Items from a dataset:
[Start of section]

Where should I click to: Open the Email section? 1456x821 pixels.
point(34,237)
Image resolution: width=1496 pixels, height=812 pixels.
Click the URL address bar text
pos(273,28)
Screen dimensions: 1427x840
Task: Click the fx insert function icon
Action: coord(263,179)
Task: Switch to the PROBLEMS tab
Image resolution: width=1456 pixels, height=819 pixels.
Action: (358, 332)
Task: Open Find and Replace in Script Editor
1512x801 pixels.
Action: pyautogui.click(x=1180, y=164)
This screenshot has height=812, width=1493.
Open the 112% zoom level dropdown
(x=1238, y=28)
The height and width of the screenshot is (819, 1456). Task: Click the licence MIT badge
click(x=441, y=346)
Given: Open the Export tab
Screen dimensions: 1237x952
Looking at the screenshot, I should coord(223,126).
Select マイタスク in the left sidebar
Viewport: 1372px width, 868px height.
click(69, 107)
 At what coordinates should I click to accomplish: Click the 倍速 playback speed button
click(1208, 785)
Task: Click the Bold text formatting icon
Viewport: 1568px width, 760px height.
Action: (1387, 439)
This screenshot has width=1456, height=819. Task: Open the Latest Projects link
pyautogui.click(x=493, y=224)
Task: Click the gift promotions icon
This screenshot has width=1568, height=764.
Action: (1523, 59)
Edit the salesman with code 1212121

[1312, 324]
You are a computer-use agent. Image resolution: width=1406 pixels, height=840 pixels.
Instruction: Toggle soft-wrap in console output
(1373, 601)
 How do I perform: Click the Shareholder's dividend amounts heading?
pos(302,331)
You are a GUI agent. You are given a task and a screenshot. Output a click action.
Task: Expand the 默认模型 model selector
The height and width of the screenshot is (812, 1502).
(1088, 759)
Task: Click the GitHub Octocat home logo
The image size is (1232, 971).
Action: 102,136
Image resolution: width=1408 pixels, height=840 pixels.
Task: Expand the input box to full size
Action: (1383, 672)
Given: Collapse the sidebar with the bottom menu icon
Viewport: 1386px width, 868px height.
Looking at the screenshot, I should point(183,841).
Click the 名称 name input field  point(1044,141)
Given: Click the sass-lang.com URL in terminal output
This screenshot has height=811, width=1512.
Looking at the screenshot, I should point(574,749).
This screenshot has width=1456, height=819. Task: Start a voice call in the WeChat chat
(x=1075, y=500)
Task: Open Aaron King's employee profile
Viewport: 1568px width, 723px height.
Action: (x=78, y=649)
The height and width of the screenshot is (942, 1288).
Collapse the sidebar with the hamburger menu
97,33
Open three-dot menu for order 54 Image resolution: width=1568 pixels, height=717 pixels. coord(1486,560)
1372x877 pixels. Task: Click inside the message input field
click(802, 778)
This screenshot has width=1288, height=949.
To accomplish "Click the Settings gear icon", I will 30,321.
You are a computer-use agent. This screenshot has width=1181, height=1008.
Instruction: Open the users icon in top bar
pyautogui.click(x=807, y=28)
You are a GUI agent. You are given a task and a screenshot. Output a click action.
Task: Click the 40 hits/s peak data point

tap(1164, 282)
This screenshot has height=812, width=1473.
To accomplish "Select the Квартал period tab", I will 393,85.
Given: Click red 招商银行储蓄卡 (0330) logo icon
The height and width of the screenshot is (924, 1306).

[End of section]

* ACTIVITY *
Go through the data above and find the lines with the word "agent". Copy each of those lines.

* THE COMPLETED TASK *
You are a computer-use agent. Image resolution: width=1406 pixels, height=840 pixels.
You are a GUI agent. You are given a task and a screenshot. Output a click action.
You are a computer-use agent. This screenshot has width=1181, height=1008.
You are a GUI agent. You are given a task and a screenshot. Output a click action.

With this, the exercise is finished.